On a aussi fait des séances-retrouvailles, c’est à dire que l’équipe du film ne s’était pas revue depuis la sortie du film il y a 30 ans. Exemple récent avec Noir et Blanc de Claire Devers, ressorti récemment en copie restaurée. Il se trouve que c’était un film qui m’avait beaucoup marqué à l’époque, et c’est moi qui ai retrouvé la copie du film. J’avais contacté Claire Devers qui venait de récupérer les droits du film mais n’avait pas de support. J’ai donc récupéré la copie pour elle, et on a pu faire une séance en janvier 2019 en sa présence, et avec aussi les deux acteurs principaux (Francis Frappat et Jacques Martial, ndlr). Ils ne s’étaient pas revus depuis super longtemps donc c’était très intéressant. Et 4 ans après le film ressort en salle en copie restaurée.

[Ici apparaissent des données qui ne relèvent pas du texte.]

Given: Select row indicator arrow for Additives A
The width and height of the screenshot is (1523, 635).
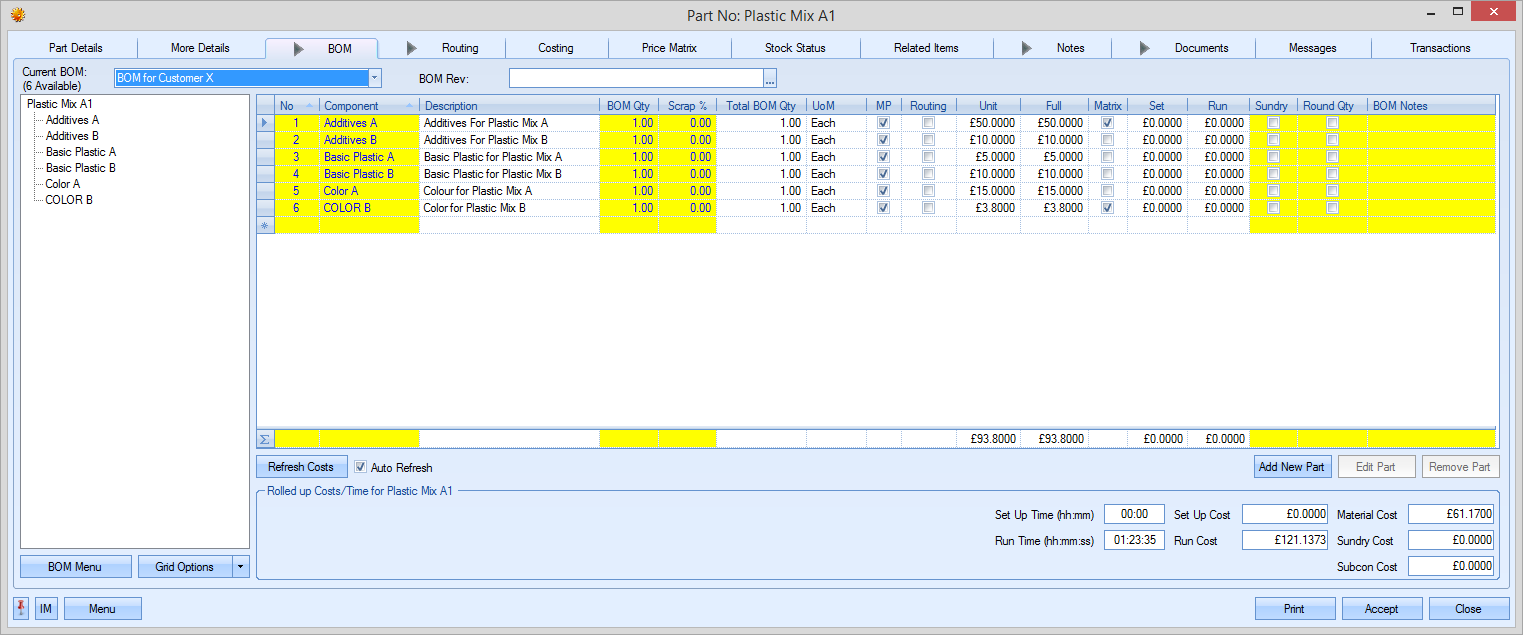Looking at the screenshot, I should (x=265, y=123).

Ça nous a fait super plaisir.
Même expérience avec Pourquoi pas ! de Coline Serreau, ressorti en salle en décembre 2022, qui lui aussi parle de bisexualité. Le film était invisible depuis des dizaines d’années, j’ai retrouvé le distributeur qui avait restauré le film en prévision d’une potentielle ressortie en DVD/Blu-Ray. Je lui avais proposé de faire une séance unique en salle pour Le 7ème genre. Coline Serreau était là, les acteurs principaux aussi, toute l’équipe du film qui ne s’était pas vue depuis 40 ans… C’était très émouvant ! Et le film a eu un succès de dingue ! On a rempli les deux salles du Brady et on a dû refuser plein de monde. Devant le succès de la séance, le distributeur a décidé de le sortir en salle récemment, ce qui n’était pas du tout prévu. On se dit que, modestement, on contribue à refaire redécouvrir des films.

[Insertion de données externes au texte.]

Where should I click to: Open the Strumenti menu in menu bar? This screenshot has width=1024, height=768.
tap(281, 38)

Quel regard portez-vous sur le cinéma queer actuel, vous qui avez une vision à 360 sur son passé ?
Je garde bien sûr toujours un œil sur le cinéma queer actuel. Ce qui me frappe c’est qu’on voit vraiment l’évolution de la société à travers le cinéma. Dans les années 90, la grosse thématique c’était le coming out, après est venu le temps du couple, de l’homoparentalité, la banalisation de l’homosexualité, et là on est surtout sur les questions trans. Maintenant les questions homos, c’est presque has-been (rires). Quand on regarde ce qui sort c’est flagrant. Ça va avec la société, aujourd’hui c’est les 10 ans du mariage pour tous, on s’intéresse donc beaucoup plus aux réalités trans.